OSU economists use incentives and nudges to influence study habits of students in newly published study
By Colin Bowyer, Communications Manager - February 12, 2024
There’s one obstacle that nearly all students encounter during their college years: the tendency to procrastinate studying. But what if a financial incentive was offered to students to study more? Would students who accept the incentive upfront achieve higher grades in the end? These are questions OSU economists Todd Pugatch and Elizabeth Schroeder are attempting to answer in their new paper titled, “Study More Tomorrow,” published in Education Evaluation and Policy Analysis.
Pugatch and Schroeder, along with Nicholas Wilson, associate professor of economics at Reed College, tested a “commitment contract” on economics students. Pugatch, Schroeder, and Wilson attempted to capitalize on the enthusiasm at the beginning of the term by having students commit to studying throughout the entire course’s duration. Loosely based on the influential 2004 paper, “Save More Tomorrow,” by University of Chicago economist and Nobel Prize winner Richard Thaler, “Study More Tomorrow” also tests the endowment effect theory of commitment devices, whereby people are more likely to take action when the incentive is provided upfront, as opposed to after the action.
At the beginning of winter term in 2020, students in Introduction to Microeconomics (ECON 201) and Introduction to Macroeconomics (ECON 202) were randomly offered a non-binding contract, which, by signing, committed the student to attend an economics tutoring lab if their midterm grade was below 80 percent. All students, whether they signed the contract or not, were entered into a lottery for a textbook scholarship the following year. However, if a student signed the contract, received less than an 80 percent on their midterm test, and did not go to the tutoring session, their lottery chances were taken away.
After the term ended, the data showed 10 percent of students from both classes signed the commitment contract, which did not robustly affect attendance or student course grades; nonetheless, the authors were surprised at how many chose to accept the contract. To the authors’ knowledge, this is the first study to find that college students are willing to pay for study commitment devices.
“Even though only 10 percent of students in Econ 201 and 202 signed the contract,” Pugatch stated, “the takeup showed that some students are willing to commit to studying with financial incentives.”

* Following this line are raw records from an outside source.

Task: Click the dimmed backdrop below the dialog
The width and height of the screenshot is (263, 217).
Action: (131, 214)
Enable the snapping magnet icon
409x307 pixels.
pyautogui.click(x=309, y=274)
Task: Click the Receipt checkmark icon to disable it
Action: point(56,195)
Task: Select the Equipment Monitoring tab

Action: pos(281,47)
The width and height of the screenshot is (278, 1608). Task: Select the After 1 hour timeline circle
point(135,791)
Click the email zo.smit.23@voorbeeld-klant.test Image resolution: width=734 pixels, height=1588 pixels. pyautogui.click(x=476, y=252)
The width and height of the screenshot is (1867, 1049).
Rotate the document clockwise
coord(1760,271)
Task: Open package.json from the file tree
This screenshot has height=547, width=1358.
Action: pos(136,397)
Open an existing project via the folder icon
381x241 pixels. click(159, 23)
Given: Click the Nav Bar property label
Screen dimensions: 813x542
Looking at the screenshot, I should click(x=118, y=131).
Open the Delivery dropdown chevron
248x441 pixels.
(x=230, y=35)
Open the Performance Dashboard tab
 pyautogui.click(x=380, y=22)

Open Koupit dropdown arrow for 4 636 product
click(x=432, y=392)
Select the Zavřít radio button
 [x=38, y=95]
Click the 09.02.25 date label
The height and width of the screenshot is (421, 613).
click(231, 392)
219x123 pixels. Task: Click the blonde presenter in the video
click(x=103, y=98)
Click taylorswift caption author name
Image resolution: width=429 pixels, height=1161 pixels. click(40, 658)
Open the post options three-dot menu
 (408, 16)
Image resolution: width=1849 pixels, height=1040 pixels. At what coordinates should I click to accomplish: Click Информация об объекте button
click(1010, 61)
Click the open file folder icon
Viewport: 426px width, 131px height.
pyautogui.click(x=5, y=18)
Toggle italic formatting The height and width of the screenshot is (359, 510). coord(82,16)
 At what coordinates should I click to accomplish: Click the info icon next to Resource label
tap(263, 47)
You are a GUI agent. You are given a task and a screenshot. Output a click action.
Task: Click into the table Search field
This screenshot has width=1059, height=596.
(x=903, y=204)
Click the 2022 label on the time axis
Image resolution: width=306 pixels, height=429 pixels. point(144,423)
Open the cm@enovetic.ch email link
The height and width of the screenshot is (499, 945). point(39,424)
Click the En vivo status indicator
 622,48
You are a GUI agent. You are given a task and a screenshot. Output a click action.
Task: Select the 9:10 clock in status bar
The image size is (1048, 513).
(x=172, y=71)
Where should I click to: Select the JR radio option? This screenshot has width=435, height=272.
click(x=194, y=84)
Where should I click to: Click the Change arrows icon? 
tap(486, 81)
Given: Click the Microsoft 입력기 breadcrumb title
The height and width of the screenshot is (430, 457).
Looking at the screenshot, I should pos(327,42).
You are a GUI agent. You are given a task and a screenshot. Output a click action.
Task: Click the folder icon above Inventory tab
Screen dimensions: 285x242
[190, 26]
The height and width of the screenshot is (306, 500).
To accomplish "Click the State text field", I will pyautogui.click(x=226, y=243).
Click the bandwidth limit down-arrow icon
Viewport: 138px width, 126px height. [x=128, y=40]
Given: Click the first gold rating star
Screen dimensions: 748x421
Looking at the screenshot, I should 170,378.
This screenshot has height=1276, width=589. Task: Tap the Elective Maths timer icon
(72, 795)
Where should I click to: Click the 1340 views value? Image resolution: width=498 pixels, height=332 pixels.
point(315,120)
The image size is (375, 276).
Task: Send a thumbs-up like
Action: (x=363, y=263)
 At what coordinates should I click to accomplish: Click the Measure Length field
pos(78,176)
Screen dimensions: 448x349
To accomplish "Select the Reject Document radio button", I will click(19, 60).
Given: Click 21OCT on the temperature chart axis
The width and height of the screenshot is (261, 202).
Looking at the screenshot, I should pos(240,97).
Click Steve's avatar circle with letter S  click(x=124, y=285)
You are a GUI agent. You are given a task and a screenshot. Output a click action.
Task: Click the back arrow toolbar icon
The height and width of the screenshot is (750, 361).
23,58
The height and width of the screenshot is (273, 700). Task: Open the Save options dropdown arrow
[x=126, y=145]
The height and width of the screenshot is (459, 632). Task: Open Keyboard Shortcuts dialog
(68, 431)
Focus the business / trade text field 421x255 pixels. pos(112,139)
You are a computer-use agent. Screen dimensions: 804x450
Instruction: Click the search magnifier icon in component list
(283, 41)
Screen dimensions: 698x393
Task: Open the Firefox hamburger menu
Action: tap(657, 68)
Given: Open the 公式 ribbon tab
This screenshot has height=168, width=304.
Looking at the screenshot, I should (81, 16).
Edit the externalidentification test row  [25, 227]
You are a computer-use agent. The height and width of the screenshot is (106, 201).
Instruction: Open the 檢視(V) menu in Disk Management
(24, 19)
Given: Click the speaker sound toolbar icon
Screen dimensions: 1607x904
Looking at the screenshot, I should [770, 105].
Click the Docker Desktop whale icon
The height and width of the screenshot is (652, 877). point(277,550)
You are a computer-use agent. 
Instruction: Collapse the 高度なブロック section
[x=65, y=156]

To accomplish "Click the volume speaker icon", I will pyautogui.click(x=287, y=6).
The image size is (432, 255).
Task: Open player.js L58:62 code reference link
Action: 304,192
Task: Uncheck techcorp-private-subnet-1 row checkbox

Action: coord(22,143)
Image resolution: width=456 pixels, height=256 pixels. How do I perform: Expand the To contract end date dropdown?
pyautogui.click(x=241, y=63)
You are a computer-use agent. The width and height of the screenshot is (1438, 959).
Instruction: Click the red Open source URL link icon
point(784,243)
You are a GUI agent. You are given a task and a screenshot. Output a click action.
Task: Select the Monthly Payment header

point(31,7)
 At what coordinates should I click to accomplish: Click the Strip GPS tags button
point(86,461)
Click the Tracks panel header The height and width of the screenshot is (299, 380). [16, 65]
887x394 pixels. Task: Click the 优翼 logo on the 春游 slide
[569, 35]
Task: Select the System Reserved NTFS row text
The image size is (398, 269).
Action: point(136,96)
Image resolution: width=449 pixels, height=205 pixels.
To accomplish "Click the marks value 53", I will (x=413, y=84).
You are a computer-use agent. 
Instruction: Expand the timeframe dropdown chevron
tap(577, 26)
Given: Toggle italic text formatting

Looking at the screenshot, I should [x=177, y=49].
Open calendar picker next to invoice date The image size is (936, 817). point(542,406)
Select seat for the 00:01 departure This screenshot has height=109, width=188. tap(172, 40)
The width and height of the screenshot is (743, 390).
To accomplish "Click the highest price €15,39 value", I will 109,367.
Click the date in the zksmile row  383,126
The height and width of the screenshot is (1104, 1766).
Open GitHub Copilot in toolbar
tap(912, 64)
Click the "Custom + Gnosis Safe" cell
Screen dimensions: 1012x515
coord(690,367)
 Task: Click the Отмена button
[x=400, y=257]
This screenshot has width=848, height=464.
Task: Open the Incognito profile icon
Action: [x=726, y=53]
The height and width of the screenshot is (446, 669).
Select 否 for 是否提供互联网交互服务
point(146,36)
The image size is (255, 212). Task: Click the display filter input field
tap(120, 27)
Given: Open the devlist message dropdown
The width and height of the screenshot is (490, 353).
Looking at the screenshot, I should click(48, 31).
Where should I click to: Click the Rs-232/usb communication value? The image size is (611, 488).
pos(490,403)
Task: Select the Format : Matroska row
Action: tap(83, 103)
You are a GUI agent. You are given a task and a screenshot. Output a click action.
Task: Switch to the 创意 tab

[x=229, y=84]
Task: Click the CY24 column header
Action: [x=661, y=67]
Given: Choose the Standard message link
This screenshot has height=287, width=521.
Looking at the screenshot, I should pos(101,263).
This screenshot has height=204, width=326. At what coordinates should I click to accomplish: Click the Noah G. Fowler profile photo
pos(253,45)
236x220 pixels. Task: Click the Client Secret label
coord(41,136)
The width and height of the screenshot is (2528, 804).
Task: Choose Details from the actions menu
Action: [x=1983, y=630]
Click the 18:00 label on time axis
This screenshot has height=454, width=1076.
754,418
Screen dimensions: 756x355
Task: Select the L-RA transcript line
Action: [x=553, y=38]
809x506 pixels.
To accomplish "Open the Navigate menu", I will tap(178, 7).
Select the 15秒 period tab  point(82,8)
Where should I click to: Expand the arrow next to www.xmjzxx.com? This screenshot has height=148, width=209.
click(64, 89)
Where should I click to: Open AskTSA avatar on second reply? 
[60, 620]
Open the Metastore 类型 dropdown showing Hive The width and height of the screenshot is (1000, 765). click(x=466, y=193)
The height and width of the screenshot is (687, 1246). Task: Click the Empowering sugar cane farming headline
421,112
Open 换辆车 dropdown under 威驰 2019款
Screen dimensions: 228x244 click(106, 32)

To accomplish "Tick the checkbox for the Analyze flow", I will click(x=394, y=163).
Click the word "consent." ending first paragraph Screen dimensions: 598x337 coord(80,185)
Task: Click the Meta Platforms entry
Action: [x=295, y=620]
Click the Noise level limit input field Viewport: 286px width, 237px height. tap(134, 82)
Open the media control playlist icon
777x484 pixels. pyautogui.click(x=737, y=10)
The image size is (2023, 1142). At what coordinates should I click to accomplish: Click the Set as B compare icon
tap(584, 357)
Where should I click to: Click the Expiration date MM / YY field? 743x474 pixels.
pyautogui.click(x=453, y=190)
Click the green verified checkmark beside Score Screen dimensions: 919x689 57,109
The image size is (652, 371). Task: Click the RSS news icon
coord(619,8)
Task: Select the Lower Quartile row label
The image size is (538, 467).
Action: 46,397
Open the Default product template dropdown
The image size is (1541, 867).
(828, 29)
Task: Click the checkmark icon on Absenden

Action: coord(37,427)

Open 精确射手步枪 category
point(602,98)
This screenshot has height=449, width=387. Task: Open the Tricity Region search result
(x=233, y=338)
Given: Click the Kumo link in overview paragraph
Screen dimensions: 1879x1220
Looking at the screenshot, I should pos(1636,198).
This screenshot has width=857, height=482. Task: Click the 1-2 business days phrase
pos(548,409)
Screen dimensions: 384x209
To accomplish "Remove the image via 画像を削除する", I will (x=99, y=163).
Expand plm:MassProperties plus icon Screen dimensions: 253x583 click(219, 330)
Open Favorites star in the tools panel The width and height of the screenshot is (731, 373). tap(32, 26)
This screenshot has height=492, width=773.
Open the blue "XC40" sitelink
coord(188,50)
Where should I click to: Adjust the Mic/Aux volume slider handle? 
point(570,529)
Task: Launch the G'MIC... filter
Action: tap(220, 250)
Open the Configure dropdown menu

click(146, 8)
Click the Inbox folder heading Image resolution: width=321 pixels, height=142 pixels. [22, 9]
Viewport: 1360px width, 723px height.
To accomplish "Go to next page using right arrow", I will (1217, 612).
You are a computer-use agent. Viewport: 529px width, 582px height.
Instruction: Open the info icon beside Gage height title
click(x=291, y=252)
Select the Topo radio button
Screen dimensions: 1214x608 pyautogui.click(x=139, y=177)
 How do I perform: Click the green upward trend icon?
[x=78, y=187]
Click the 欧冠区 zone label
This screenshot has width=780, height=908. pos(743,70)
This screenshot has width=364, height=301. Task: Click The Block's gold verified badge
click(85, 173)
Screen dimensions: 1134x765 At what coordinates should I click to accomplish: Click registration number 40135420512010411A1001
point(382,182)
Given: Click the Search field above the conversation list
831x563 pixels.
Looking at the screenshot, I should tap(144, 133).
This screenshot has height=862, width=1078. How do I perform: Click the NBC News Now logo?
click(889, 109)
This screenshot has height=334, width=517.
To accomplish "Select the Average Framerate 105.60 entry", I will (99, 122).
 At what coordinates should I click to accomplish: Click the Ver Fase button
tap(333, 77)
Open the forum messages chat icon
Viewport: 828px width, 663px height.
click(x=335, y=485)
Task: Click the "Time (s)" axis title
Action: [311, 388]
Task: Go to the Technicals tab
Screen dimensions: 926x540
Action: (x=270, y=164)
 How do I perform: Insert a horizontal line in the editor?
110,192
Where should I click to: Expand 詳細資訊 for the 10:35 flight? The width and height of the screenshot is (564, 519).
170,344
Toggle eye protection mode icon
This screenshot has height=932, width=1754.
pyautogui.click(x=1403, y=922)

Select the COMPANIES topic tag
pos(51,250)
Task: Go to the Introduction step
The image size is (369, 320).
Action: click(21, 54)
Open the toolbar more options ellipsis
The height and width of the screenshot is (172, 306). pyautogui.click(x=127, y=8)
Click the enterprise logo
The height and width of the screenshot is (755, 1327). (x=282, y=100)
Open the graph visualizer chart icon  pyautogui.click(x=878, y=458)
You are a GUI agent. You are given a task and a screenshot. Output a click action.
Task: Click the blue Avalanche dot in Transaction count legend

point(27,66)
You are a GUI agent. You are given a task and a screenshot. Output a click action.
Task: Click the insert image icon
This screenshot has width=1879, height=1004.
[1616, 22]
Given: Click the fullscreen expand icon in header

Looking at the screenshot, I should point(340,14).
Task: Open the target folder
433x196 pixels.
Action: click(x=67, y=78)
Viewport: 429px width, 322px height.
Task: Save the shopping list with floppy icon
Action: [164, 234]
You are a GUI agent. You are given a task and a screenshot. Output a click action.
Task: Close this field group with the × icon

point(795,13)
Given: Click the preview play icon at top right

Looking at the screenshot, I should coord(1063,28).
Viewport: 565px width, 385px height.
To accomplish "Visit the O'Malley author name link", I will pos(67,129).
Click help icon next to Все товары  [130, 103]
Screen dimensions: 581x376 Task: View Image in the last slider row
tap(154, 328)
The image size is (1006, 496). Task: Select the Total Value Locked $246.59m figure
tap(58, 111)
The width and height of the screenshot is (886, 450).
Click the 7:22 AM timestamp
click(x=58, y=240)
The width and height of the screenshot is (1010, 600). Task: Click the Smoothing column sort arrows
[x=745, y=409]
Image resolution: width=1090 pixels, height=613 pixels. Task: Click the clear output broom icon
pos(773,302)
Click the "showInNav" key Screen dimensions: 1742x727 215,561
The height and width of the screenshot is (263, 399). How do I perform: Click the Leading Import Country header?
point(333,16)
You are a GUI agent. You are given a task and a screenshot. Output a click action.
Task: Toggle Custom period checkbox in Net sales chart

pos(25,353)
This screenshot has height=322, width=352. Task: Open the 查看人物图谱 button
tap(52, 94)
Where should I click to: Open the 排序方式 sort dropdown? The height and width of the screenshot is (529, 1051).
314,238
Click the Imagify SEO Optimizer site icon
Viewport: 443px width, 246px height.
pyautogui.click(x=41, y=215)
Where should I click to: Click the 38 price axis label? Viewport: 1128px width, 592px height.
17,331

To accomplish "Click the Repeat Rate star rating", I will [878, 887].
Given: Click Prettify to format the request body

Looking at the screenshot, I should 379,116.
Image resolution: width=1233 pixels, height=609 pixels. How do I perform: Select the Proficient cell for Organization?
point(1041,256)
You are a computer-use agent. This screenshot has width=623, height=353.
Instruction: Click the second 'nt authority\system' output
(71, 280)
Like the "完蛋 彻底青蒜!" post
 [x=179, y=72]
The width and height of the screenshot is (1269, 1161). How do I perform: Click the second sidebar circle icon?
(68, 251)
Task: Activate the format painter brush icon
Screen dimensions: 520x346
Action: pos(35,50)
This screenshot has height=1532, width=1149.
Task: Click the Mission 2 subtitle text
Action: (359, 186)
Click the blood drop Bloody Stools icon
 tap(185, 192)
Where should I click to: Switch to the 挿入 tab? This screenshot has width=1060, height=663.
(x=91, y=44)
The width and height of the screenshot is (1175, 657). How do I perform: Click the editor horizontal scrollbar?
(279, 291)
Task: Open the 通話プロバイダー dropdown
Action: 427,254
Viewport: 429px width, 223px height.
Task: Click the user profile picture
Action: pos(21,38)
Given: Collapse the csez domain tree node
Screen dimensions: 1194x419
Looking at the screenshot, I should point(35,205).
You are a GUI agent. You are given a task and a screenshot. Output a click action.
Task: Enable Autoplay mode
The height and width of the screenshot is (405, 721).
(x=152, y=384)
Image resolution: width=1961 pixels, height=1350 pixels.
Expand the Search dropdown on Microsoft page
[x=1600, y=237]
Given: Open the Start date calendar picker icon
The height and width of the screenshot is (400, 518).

This study relates to current and prior research on nudges in higher education by Pugatch with Schroeder and Wilson, including promoting socioeconomic and gender diversity in economics. Nudges, like commitment devices, are a way to frame or incentivize people’s choices to lead them to make specific decisions. In both studies examining ways to increase student diversity in economics, providing information in the form of a single email changes the composition of students choosing to major in economics.
“We saw a five percentage point increase in first generation students majoring in economics,” said Pugatch. “This increase was large enough to reverse the gap in economics majors for first gen students.”
Nudges and commitment devices can be powerful tools to influence decision making in higher education, in this case, the behaviors of current students and the enrollment of prospective students in economics itself. With more participation and refinement, gentle nudges can counteract misconceptions about the field and produce a more representative study body.